I think that semantically this idea may need to work the same, though. Currently, there are still many examples of protocols that execute their functions in the background but are not Sendable. And the isolation guarantees still need to be inforced.

1 Like

Per @Jumhyn, aren’t we actually talking about isolated T: Protocol?

I think what @ktoso was suggesting was that there'd need to be an indication at the site where the conformance was added to indicate this special mode was being used:

// pretend syntax
protocol P { func s() {} } 
actor A: isolated P { func s() {} }

But I'm not quite sure why there would need to be any extra information communicated here. The compiler knows there's an isolation mis-match already, and could use that to produce errors at the site of unsafe conversions. (I actually know nothing about the internals here and I'm sure this is easier said that done.)

But, my theory is there are common use cases where unsafe conversions wouldn't ever happen in the first place. And if that's true, it would be really nice because the developer would not even need to be aware of this special-casing.

I'm just thinking out loud about the : isolated P because they're somewhat "not complete" and it's a bit weird that we'd allow conforming to things just like other types and situations, and then somewhere down the line you notice you can't use it like you'd expect to use any other conformance in Swift -- thus the idea to mark it. To me at least that's less surprising and we're educating at the point of the "weird conformance" about what it is, rather than somewhere completely unrelated that "you can't pass this value! (to an any P parameter, which normally would be completely fine)"

Ok that's a good point.

On the one hand, the "point-of-use" could be really far from the conformance - different file, even different module. So, forcing the developer to think about it upfront is reasonable.

On the other hand, this adds work (understanding, writing code) to handle a situation that could never occur. Also, many concurrency-related problems can only show up at invalid points-of-use.
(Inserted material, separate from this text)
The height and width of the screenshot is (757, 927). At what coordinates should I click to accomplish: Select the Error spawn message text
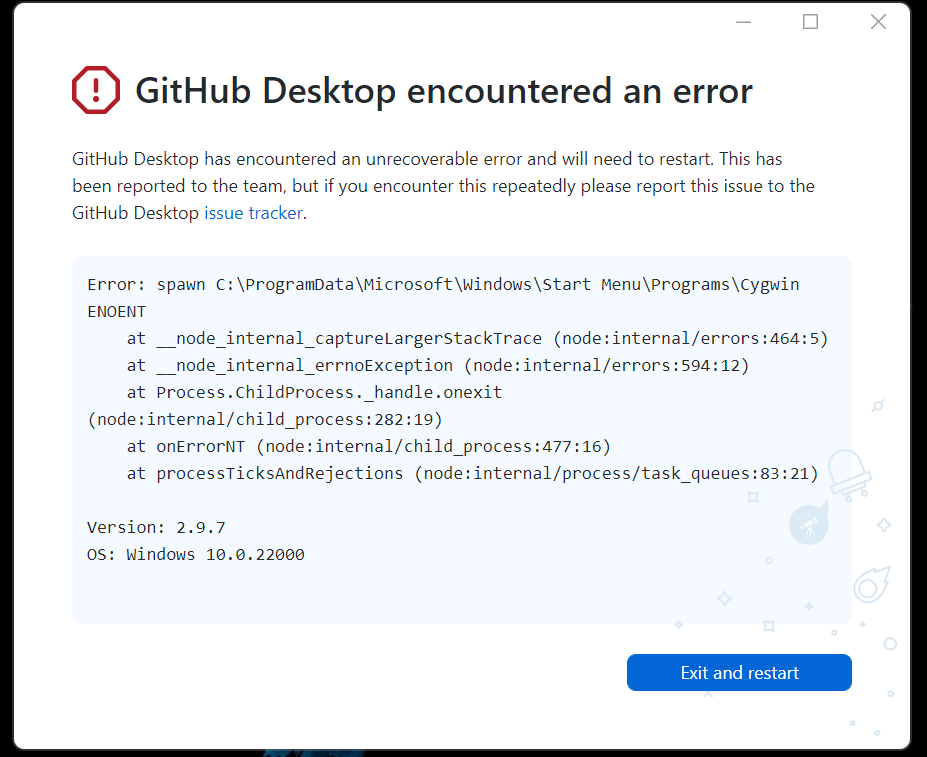400,284
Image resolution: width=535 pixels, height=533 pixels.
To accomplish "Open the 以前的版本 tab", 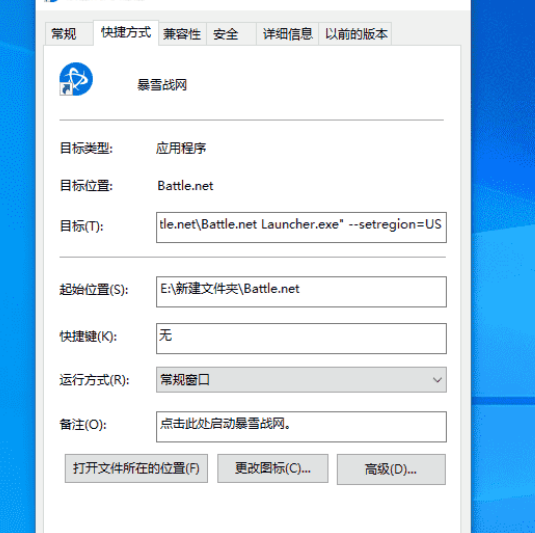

The more I think about it, the more I feel like it isn't the conformance that's weird at all, it's the use that's weird. Though I will admit both the problem and the fix are slightly hard to articulate.

"Converting type 'MyActor' to 'any P' could lose isolation because the protocol has synchronous requirements" or something.

There would be an issue with this behavior IIUC, since the following code could be possible (since actor-isolated type is Sendable and allowed to be passed to different isolation), but hop to the main actor wouldn’t be performed:

@MainActor
class Entity: Codable {
    // …
}

nonisolated func callee<T>(
    _ value: T
) where T: Encodable {
    // can be called off main actor
}

Which (theoretically) can be extended with isolated in some imagined syntax:

nonisolated func callee<T>(
    _ value: T
) where T: isolated Encodable {
}

But then this will be the question of the design: if some API isn’t modeled to allow such, use of the protocol conformance would still be limited.

This is a great example! This is exactly the kind of thing this change would have to be able to catch.

@MainActor
func useCalleeWhenIsolated() {
  // this is fine, no isolation change required
  callee(Entity())
}

func useCalleeWhenNot() async {
  // not allowed, isolation does not match Entity
  callee(Entity())
}

You are 100% correct, though, that this is a limitation. I think it is functionally identical to the limitations imposed by a @preconcurrency conformance.